Tribe Fights With Arizona to Save Casino

     PHOENIX (CN) – The Tohono O’odham Nation sued Arizona on Monday, for refusing to certify tribal employees in a last-ditch effort to stop the tribe from opening a new casino.
     The O’odham claim Gov. Doug Ducey, Attorney General Mark Brnovich, and Gaming Director Daniel Bergin are violating the Indian Gaming Regulatory Act and the Supremacy Clause of the Constitution.
     The Tohono O’odham (Desert People), formerly known as Papago, have a 3 million acre main reservation west of Tucson. There are more than 25,000 tribal members, though less than half live on the main reservation, which, among other things, is home to the Kitt Peak astronomical observatory. The O’odham, whose pre-Contact enemies were the Apaches, or O’op (Enemies), are the only large Native American tribe that never was at war with the U.S. government, and never were forced off their traditional homeland.
     Arizona has fought the tribe since it announced its plans for the casino in 2009. The $400 million casino, already under construction in Glendale, will employ more than 1,000 people, the O’odham say.
     In its lawsuit, the tribe disputes Attorney General Bergin’s claim that state law allows the Arizona Department of Gaming (ADG) to block the casino by refusing to certify vendors or employees or to approve the facility.
     “They don’t want to certify any of the work,” tribal Chairman Edward Manuel told the Arizona Daily Star. “They don’t even want to inspect the facility to certify.”
     “Defendants assert that ADG has state-law authority to decide that the Nation has engaged in ‘disqualifying conduct’ that ‘nullif[ies]’ the Nation’s federal right to engage in Class III gaming at the West Valley Resort,” the lawsuit states.
     The tribe denies it, pointing out that a federal judge ruled for the O’odham and against the state in 2013.
     “This court rejected that claim, holding that that ‘the Nation’s construction of a casino on the Glendale-area land will not violate the Compact’ and ‘is expressly permitted by [Indian Gaming Regulatory Act],'” the complaint states.
     The state appealed.
     Then-Attorney General Tom Horne sued the O’odham in 2011, claiming the casino would violate Arizona Proposition 202, of 2002, which allowed casinos only on existing tribal lands, unless exempted under the Indian Gaming Regulatory Act. The O’odham’s main reservation is west of Tucson, and the West Valley Resort & Casino is on federal trust land more than 100 miles away from tribal headquarters in Sells.
     Despite the federal ruling, Arizona is throwing a wrench into the nation’s plan to open the casino by the end of the year, taking the position that the Nation committed ‘fraud’ in the negotiation of the Compact; for that reason, ADG refuses to issue certifications and approvals relating to the West Valley Resort, even though IGRA and the Compact expressly authorize the project.”
     The Attorney General’s Office advised ADG in an April letter that “(i)n determining whether to certify the proposed casino, [ADG] is vested with the statutory discretion to determine whether the application is at odds with the public welfare and safety and/or is consistent with the thorough and fair regulation of gaming in Arizona.”
     In another letter, newly elected Republican Gov.
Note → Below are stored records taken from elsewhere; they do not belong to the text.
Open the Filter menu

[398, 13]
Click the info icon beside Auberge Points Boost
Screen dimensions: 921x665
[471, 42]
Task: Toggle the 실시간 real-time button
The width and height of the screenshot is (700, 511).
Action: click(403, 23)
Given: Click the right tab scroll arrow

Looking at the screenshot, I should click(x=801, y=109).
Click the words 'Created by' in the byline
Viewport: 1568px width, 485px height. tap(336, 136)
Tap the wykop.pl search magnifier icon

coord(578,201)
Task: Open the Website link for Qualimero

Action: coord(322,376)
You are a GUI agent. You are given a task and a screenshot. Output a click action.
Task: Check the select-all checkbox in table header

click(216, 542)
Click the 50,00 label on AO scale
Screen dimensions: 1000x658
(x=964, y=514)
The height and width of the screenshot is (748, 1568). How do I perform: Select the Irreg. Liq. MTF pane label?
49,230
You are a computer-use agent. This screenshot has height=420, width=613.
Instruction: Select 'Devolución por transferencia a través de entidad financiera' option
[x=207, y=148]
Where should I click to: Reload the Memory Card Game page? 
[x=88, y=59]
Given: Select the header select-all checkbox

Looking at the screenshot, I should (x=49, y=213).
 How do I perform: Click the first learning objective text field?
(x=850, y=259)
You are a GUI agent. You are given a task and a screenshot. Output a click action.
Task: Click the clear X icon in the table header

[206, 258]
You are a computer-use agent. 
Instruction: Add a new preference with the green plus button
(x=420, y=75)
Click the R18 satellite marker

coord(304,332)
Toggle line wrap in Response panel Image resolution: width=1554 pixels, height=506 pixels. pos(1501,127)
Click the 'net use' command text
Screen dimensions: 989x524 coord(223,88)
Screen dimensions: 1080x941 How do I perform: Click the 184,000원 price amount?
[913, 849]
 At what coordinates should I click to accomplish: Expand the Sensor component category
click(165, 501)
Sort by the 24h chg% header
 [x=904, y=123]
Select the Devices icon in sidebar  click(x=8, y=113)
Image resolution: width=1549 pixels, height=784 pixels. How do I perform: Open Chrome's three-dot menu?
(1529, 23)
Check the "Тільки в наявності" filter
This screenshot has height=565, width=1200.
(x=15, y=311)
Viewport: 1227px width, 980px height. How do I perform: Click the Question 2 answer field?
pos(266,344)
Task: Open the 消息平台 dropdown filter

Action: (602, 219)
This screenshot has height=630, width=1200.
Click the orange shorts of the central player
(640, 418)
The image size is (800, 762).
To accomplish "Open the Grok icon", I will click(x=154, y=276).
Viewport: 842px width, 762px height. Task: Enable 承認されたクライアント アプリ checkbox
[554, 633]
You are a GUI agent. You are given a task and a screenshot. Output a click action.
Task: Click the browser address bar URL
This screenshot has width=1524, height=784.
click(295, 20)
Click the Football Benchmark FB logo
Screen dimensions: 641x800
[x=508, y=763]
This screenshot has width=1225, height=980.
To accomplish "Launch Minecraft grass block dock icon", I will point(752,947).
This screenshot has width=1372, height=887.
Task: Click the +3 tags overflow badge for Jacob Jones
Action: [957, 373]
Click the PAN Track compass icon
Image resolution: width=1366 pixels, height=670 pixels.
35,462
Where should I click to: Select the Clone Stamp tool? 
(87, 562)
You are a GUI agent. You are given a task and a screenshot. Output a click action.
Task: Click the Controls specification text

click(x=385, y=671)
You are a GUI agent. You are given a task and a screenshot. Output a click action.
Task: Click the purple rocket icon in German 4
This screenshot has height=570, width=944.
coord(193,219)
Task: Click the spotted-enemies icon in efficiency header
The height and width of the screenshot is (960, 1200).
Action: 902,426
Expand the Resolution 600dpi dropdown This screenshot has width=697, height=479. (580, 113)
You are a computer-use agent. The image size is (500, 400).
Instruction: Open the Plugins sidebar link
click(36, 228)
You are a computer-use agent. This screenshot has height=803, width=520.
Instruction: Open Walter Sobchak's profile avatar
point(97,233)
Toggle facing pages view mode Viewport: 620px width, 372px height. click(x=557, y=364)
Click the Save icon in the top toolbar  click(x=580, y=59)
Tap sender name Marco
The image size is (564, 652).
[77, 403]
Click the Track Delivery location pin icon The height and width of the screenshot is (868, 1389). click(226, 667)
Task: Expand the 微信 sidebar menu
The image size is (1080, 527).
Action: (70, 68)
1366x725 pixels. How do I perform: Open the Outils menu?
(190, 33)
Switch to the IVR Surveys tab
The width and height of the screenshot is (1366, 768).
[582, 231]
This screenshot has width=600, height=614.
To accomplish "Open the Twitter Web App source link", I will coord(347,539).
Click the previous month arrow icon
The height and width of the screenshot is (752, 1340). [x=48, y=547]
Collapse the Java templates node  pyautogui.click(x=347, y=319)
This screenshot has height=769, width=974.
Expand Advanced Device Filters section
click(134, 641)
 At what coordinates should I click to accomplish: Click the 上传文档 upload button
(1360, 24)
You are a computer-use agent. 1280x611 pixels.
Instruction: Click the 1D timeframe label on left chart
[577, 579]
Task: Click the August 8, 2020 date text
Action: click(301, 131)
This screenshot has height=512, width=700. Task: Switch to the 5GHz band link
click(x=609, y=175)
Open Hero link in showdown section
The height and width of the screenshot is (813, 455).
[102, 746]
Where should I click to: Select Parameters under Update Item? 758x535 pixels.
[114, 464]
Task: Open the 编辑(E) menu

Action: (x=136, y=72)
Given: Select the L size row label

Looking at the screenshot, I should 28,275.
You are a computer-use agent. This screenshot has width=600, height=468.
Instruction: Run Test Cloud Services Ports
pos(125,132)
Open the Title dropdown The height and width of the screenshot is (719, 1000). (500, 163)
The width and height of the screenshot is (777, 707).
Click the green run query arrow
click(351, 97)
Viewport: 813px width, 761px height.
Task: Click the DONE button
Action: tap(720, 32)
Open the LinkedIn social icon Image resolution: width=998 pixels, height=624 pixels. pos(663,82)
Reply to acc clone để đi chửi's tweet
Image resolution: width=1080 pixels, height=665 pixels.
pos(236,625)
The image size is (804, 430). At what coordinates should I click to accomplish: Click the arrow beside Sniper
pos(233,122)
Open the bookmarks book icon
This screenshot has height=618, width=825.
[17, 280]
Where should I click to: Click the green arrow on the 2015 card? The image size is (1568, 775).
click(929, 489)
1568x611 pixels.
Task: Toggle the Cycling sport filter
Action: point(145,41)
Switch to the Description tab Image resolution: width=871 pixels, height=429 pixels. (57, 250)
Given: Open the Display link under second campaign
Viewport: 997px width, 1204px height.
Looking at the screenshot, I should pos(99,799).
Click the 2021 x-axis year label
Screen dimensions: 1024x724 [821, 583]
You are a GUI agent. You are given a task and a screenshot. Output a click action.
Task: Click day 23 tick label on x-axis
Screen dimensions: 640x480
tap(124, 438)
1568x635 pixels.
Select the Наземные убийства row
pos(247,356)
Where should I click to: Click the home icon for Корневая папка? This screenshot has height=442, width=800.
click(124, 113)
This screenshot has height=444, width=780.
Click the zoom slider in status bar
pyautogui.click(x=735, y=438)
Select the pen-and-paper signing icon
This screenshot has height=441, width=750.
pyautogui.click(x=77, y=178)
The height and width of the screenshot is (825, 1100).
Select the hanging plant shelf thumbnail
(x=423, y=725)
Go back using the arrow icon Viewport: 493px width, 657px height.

Doug Ducey told Bergin that evidence of fraudulent inducement would “be grounds for the denial of the regulatory approvals necessary to operate the proposed casino,” and said that Bergin should “communicate those grounds to the [Nation] at the earliest appropriate date.”
     Chairman Manuel says Arizona is exceeding its authority. The federal government, not the states, have always had primary authority to deal with Indian tribes.
     “Construction of the Nation’s casino has been under way for 10 months and this extreme political effort to stop this important project cannot be allowed, Manuel said in a statement. Arizona communities, businesses and workers support this project and the Nation remains committed to making sure it moves forward.”
     The ADG on June 9 provided the O’odham with new forms to certify employees, with this language: “Please be advised this application for certification is valid only for authorized Arizona gaming facilities. Employees of any location considered by the State to be unauthorized, or in pending litigation with the State concerning whether it is authorized, would be outside the approval granted through State Certification. Employees of unauthorized facilities may be subject to legal and/or regulatory risks.”
     Manuel looks at Arizona’s actions with a cold eye.
     “The irony here is that in their effort to try to stop this project, the state originally accused the nation of violating our Compact,” Manuel said. “Now that a federal court has confirmed that the compact allows the nation to operate the West Valley Resort, the state refuses to abide by that decision.”
     The O’odham seek declaratory judgment that Arizona’s authority is preempted by federal law, that it has no right to enforce sanctions on the casino, and that it may not interfere with the opening of the casino.
     The tribe is represented by its Attorney General Jonathan Jantzen and by Seth Waxman with Wilmer Cutler Pickering Hale and Dorr, in Washington, D.C.